さっきとは打って変わって嬉しそうな顔をしている。

その顔がどんどんアップになって鼻の頭がくっつく。

息が掛かる程に顔が近い。

ヤバい、クラクラしてくる。



「私が君を名前で呼ばなかったのは、君が本当の事を言わなかったからだ。」

「本当の事?」

「そう。
でも今言ったね?
私を好きだと。
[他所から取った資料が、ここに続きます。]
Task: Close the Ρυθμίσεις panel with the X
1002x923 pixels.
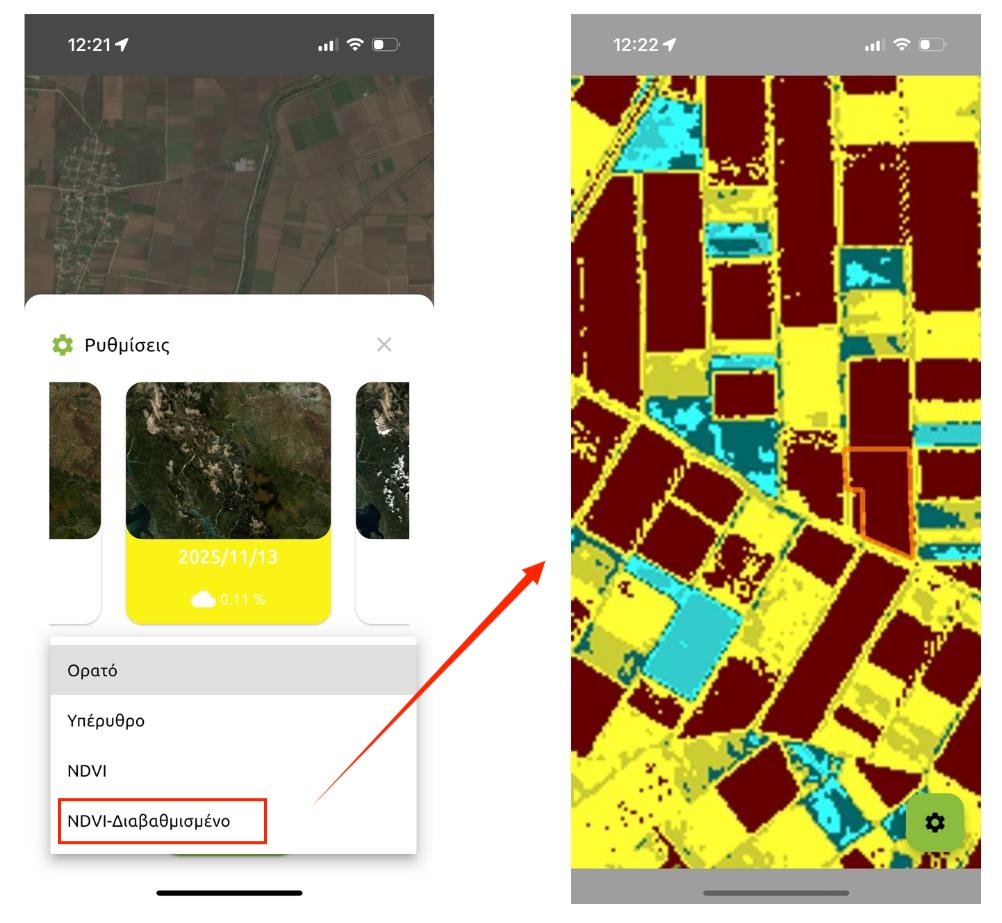Action: (x=384, y=345)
」

「あっ、そ……それは、その……」

「ただの勢いか?」

「勢いだけじゃない!
本心、だ……」

「……うん。
ありがとう、ミロ。」



頬を染めて笑う。

今まで見たことのない程の笑顔だ。

可愛い。

これ以上ないくらい可愛い。



「って、名前…!」

「嫌か?」

「いや、その方が良い。
ナマエ、」

「何だ?」

「もっと俺の名前呼んで?」

「ミロ、大好きだ。
もっと早く気付いてくれるかと思っていたんだが…」

「………もしかして俺だけ名前で呼ばなかったのは…」

「気を引こうと思ったからだ。
それに毎回毎回好きだと言っていたのに全然気付かないものだから、私はミロは女に興味がないのかと焦ったぞ?」

「それ、聖衣に対してじゃなかったのか…」

「もちろんそれもあるが。
あれだけ露骨なのに何故気付かない?」

「いや…」



だってナマエは変人で有名だし。

まさかそんなにストレートにアピールしてくるなんて思わないだろう?



「まさか私が誰に対してもあんなベタベタしていたと思っていたのか?
不本意だ。
私はそんなに恥知らずではない。」

「うん。
それは俺も嫌。
ね、俺だけなんだろう?」

「ああ。
ミロだけ。
ミロが好きだよ。」

「うん。
俺もナマエが好き。
大好き。
愛してる。」



引っ付いていた鼻が離れ、今度は唇が触れる。

短い啄むようなキスを繰り返すとナマエが首元へ顔を埋めた。



「なぁ、ミロ。」

「何だ?」

「骨の髄まで愛してる。」

「ナマエが言うと変態くさい。」

「ふふっ、しっかり骨抜きにしてやろう。
他では物足りなくなるくらいに。」

「それはこっちのセリフだ。」



絡んだ指が熱を帯びてきた。

また一つキスをすれば溶けるように身体が熱くなる。


上がる息の視界の端に黄金に輝く聖衣が見えた。